Pre-recorded questions came from Krishnan Guru-Murthy, Luke Evans, the Sugababes, Ellie Goulding, Kate Hudson, Layton Williams, Sigrid, and Jamie Oliver. The children of Mitchell Brook Primary School acted out the Wagatha Christie court case for a related question. Millie Bright appeared in the studio to ask a question. Subwoolfer also appeared in the studio in relation to a question. Charles Dance read an extract from the autobiography of Rylan Clark. The mystery guest was Jerry Dyer, the creator and narrator of the YouTube channel Big Jet TV, whose livestream of planes attempting to land at Heathrow Airport during Storm Eunice went viral.

The Big Fat Question was a three part question asked by Johannes Radebe, who was dressed as a US Air Force pilot and 'parachuted' into the studio in honour of Top Gun: Maverick being the year's highest grossing film.

=== 2023 ===

| Name | Team |  |
|---|---|---|
| The Unpronounceables | Richard Ayoade | Mel Giedroyc |
| Daddy and Me | Katherine Ryan | Rosie Jones |
| Team GB | Mo Gilligan | Kevin Bridges |

The 2023 edition aired on 26 December 2023.

Pre-recorded guest questions came from Self Esteem, Anyone but You stars Sydney Sweeney & Glen Powell, Robbie Williams, The Vivienne, Big Brother presenters AJ Odudu & Will Best, Micah Richards and Sophia Di Martino. The children of Mitchell Brook Primary School acted out the coronation of King Charles for a related question. Charles Dance read an extract from Spare, the memoir of Prince Harry. Krishnan Guru-Murthy appeared in the studio to ask a question. The mystery guests were Hobbycraft Wimbledon employees Andrew, Jacqui, Annie and Sharon, whose TikTok video of Kylie Minogue's hit "Padam Padam" went viral, earning praise from Kylie herself.

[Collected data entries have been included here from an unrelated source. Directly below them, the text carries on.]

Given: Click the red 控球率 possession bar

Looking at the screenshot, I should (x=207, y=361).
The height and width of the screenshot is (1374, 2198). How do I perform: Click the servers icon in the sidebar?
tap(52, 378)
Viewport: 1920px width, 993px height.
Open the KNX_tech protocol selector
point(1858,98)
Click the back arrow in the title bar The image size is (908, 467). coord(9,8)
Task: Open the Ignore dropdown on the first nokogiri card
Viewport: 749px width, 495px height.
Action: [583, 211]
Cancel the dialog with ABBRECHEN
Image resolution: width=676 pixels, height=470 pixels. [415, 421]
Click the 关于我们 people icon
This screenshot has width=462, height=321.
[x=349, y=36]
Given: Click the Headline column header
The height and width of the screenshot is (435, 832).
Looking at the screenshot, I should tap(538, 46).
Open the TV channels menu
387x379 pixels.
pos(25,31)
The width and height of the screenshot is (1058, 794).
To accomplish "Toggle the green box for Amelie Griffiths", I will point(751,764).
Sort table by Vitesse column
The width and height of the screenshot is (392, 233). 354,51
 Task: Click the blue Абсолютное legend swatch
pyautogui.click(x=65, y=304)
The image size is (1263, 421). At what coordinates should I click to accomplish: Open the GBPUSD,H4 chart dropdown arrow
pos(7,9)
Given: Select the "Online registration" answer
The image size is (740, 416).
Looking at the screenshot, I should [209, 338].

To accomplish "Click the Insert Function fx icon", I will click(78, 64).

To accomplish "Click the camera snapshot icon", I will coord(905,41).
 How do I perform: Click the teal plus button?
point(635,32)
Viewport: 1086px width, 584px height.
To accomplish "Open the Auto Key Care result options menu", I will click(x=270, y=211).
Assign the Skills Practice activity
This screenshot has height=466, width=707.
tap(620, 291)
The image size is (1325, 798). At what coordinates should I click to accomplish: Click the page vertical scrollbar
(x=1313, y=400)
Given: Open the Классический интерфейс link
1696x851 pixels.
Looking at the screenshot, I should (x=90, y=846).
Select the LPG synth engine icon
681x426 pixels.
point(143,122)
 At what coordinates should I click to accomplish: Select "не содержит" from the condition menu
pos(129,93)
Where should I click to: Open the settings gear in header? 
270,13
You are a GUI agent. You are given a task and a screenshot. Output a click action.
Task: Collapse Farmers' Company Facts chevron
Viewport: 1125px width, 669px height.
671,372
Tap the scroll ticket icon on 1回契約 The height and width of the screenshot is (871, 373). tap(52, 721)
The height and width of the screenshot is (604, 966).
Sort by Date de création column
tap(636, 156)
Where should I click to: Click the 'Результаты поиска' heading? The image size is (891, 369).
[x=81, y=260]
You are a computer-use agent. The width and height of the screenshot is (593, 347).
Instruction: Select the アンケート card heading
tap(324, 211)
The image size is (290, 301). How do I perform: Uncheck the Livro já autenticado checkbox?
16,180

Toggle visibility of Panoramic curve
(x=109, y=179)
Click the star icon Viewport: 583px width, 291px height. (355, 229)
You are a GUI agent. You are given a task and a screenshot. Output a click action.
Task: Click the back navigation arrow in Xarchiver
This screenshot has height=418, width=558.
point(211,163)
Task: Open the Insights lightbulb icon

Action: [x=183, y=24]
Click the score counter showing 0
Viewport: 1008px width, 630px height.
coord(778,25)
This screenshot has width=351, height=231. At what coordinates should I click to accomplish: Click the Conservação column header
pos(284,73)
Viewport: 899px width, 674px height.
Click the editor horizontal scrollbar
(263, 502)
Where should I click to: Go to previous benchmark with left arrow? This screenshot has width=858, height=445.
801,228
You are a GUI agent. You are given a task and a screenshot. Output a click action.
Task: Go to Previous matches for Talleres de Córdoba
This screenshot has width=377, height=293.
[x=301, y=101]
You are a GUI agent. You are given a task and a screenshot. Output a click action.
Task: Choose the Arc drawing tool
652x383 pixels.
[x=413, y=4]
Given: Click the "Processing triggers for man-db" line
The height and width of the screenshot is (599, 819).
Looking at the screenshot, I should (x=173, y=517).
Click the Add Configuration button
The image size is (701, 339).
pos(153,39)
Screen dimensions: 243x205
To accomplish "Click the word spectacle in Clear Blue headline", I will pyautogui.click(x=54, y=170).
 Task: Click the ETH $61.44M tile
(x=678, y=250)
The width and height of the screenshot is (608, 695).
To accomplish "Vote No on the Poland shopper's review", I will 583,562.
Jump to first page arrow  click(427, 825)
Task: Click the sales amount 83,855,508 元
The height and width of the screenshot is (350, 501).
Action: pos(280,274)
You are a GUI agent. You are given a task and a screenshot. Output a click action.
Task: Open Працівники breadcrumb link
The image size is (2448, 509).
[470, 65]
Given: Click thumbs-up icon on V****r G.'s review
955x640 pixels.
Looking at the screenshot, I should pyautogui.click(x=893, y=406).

The Big Question was asked by noted Love Island and Love Island Games contestants Megan Barton-Hanson and Toby Aromolaran, entering the studio in a pink open top car dressed as Barbie and Ken in tribute to Barbie being the highest grossing film of 2023.

=== 2024 ===

| Name | Team |  |
|---|---|---|
| Moose & Loose | Richard Ayoade | Katherine Ryan |
| Dirty South | Rob Beckett | Judi Love |
| Angels of the North | Chris McCausland | Maisie Adam |

The 2024 edition aired on 27 December 2024.

Pre-recorded guest questions came from Chiwetel Ejiofor & Leo Woodall, Aidan Turner & Danny Dyer, David Jonsson, Richard Curtis, Nella Rose, Dame Sarah Storey and Love Is Blind contestants Jasmine and Bobby. The children of Mitchell Brook Primary School acted out the Oasis reunion for a related question. Charles Dance read an extract from "Lightning Can Strike Twice", the memoir of Tommy Fury. Peggy the dog and The Traitors contestant Diane Carson both appeared in the studio. The mystery guests were Lisa Rowlands and her friend Lisa, who appeared in a viral video climbing through a window after being locked out of the house.

The final Big Fat Questions were asked by Gladiators Diamond, Electro and Phantom.

=== 2025 ===

| Name | Team |  |
|---|---|---|
| Spit | Roisin Conaty | Katherine Ryan |
| An Old Man and His Carer | Jonathan Ross | Nick Mohammed |
| Ayoade Know Her / Chuckle Supper | Richard Ayoade | Lou Sanders |

The 2025 edition was recorded at Television Centre on 9 December 2025 and aired on 26 December 2025.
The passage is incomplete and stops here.